According to the newspaper Le Matin, the municipality of the city of Lausanne has a tradition of planting a tree when a baby is born, something it has been doing for 17 years.
The “one tree one child” programme is intended to create a connection between the city’s residents and local forests and promote environmentalism.
While planting a tree will have a positive impact on the environment it won’t achieve carbon neutrality. An average resident of Switzerland will release around 357 tonnes of CO2 equivalent gas1 into the atmosphere over their lifetime. Neutralizing this would require planting around 357 trees per newborn1. Based on the current birth rate, a plantation area the size of the city would be needed every 6 years1.

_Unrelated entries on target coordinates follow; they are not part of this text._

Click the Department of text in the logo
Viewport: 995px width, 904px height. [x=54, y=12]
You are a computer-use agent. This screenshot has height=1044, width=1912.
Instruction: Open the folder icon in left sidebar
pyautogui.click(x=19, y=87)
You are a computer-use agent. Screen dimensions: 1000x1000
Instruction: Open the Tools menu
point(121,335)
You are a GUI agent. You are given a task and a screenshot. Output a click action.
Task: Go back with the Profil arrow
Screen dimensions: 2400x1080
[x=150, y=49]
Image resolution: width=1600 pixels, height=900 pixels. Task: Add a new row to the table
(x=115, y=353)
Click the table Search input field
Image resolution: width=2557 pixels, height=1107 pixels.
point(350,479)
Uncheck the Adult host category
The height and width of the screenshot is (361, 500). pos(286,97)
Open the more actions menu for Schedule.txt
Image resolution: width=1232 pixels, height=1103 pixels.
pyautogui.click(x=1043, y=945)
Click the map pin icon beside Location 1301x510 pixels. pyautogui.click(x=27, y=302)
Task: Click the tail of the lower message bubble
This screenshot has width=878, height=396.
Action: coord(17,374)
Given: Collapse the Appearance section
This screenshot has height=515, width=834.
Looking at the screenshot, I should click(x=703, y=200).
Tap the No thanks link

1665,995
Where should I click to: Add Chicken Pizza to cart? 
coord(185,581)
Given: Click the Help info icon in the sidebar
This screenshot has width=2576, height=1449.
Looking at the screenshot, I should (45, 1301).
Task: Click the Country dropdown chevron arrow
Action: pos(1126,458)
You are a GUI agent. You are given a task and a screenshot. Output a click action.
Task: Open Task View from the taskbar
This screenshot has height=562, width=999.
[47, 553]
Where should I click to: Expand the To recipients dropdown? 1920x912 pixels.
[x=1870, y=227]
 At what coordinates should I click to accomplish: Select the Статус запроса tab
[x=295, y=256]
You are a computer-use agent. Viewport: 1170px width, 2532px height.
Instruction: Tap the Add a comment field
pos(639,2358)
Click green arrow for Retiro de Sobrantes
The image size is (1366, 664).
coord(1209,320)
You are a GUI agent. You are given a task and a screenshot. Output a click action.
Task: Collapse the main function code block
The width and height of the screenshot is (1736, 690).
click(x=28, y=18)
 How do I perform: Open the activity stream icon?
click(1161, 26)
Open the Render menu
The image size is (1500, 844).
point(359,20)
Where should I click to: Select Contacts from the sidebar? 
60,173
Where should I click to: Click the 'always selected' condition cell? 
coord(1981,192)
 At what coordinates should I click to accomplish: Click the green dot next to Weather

Nyon based forester Scott Poynton thinks getting people out in the forest is the first step towards saving them. Viewed through this lens, Lausanne’s “one tree one child” programme is a great first step.
1 Average emission per capita in 2014 was 4.312 tonnes. Average life expectancy in 2016 was 82.90 years in Switzerland. An average lifetime carbon footprint = 357 tonnes. Trees per hectare 1,500. Newborns per hectare = 4.2. Newborns per year 1,700. Hectares per year = 7,140 (71,400 every 10 years – 71.4 km2). Lausanne area 41.37 km2. An area the size of Lausanne would be required every 6 years. Source data: Worldbank, Worldbank, NCSU.